BARNAKO, Acting Chairman, dissenting:

The majority's [*9]   interpretation of subsection 601(a) is neither consistent with the plain and natural meaning of its terms nor necessary to effectuate the purpose of the motor vehicle standards as a whole.   The standards at section 601 do not apply to the cited conditions and therefore I dissent from the decision to affirm the citation alleging that Respondent violated 29 CFR § §   1926.601(b)(10) and (11).

Questions of regulatory interpretation must begin with the premise that employers have a right to fair warning of what conduct a standard prohibits or requires.   In consequence, if the terms of a regulation have a natural or customary meaning which is consistent with the overall regulatory scheme, we must not strain and bend that language to impose requirements which employers could not reasonably have anticipated.   See Gil Haugan d/b/a Haugan Constr.

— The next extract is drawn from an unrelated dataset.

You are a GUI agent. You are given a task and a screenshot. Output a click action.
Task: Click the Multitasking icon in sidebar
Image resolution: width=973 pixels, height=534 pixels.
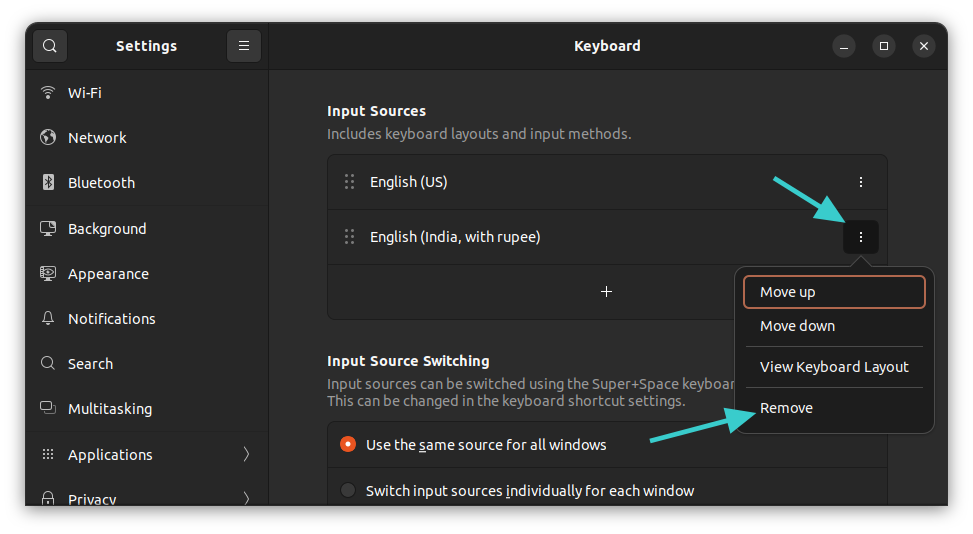tap(47, 409)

Co., 79 OSAHRC 107/A2, 7 BNA OSHC 2004, 1979 CCH OSHD P24,105 (No. 76-1512, 1979) (concurring and dissenting opinion).   This approach not only serves due process of law, it ultimately best serves the Act itself, for "[t]o strain the plain and natural meaning of words for the purpose of alleviating a perceived safety hazard is to delay the day [*10]   when the occupational safety and health regulations will be written in clear and concise language so that employers will be better able to understand and observe them." Diamond Roofing Co. v. OSHRC, 528 F.2d 645, 650 (5th Cir. 1976).

The standards at issue in this case are expressly limited in application by subsection 601(a) to motor vehicles "that operate within an off-highway jobsite, not open to public traffic." Therefore, the cited standards apply only if it can be established that the vehicle is being operated in an off-highway jobsite.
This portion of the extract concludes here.